[Pointing lines for screenshots and pages]
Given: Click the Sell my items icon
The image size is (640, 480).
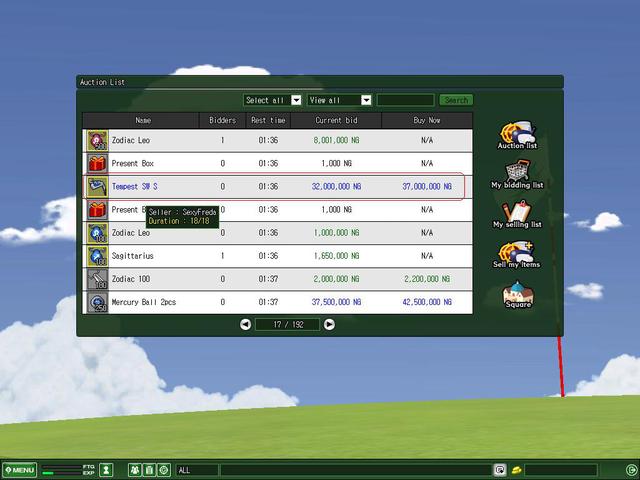Looking at the screenshot, I should coord(517,253).
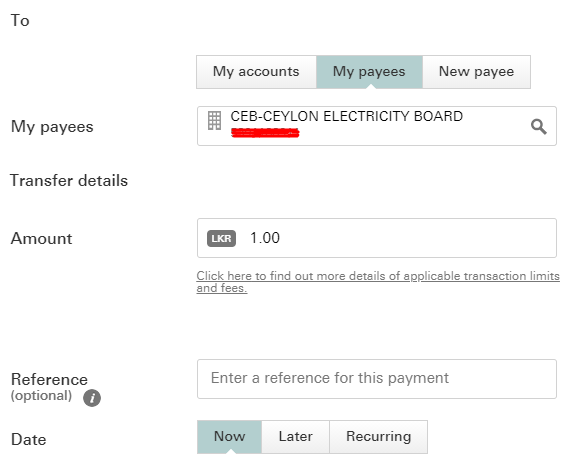
Task: Click the red redacted account number
Action: click(x=265, y=133)
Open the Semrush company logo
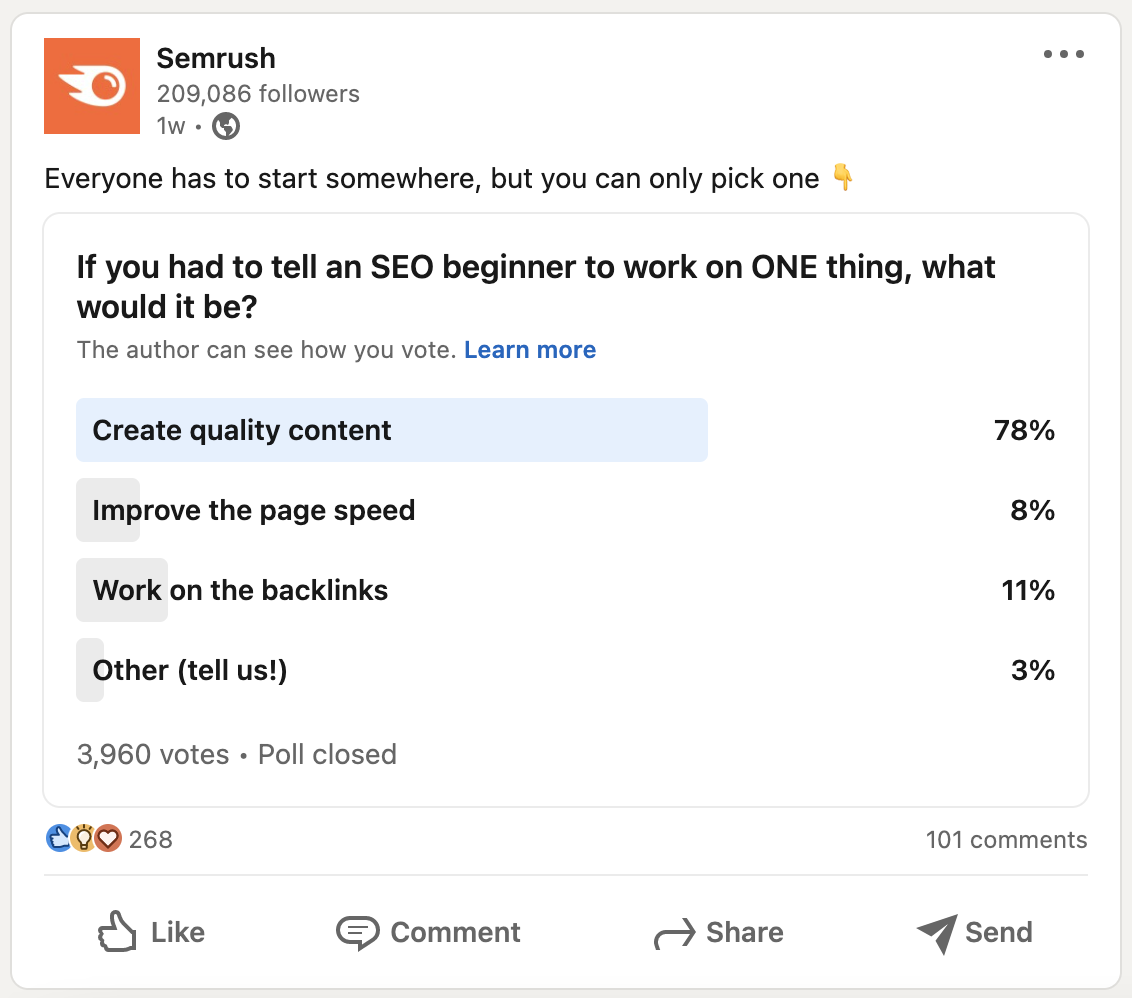The height and width of the screenshot is (998, 1132). [92, 86]
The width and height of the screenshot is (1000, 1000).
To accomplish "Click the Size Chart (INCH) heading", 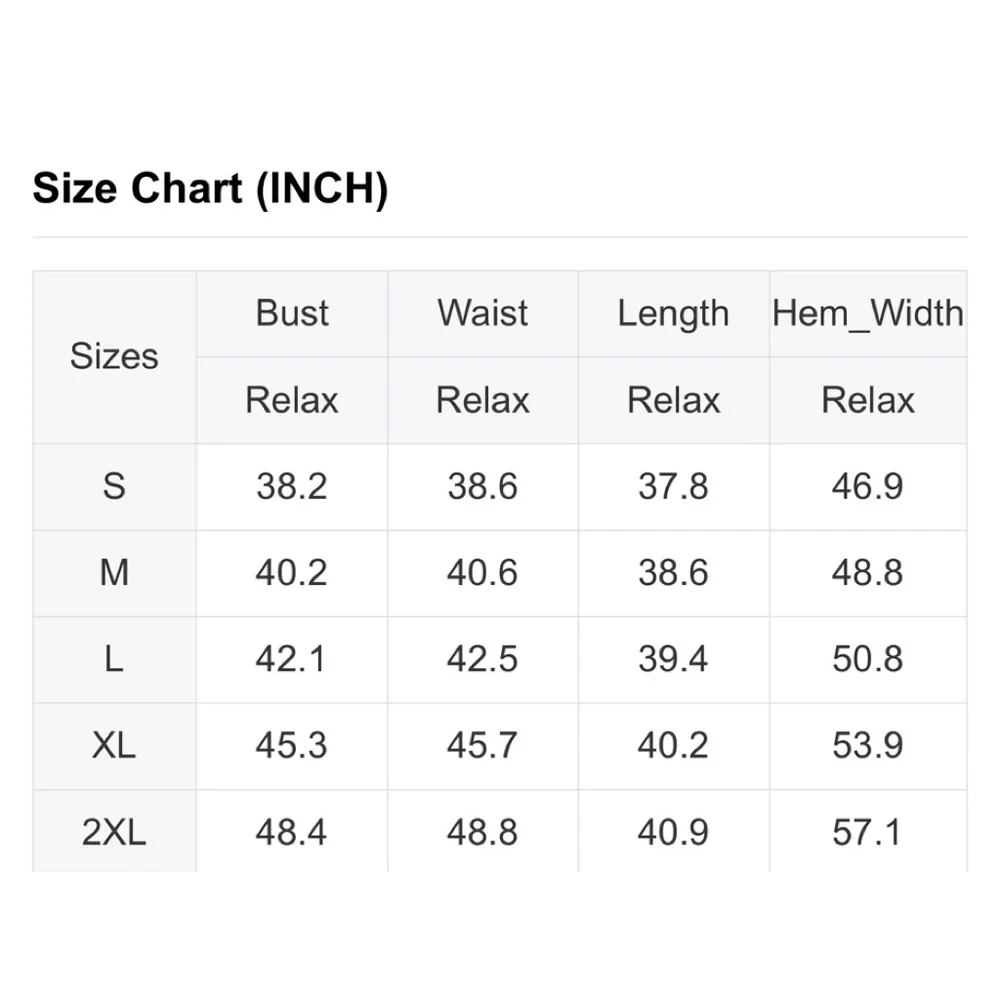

--- Required task ---
Turn the lines above into a Markdown table with the columns Row and Line, numbering each row and skipping blank lines. Leave the pictures out.

--- Task output ---
| Row | Line |
|---|---|
| 1 | Given: Click the Sell my items icon |
| 2 | The image size is (640, 480). |
| 3 | Looking at the screenshot, I should coord(517,253). |
| 4 | Task: Click the red redacted account number |
| 5 | Action: click(x=265, y=133) |
| 6 | Open the Semrush company logo |
| 7 | The height and width of the screenshot is (998, 1132). [92, 86] |
| 8 | The width and height of the screenshot is (1000, 1000). |
| 9 | To accomplish "Click the Size Chart (INCH) heading",  |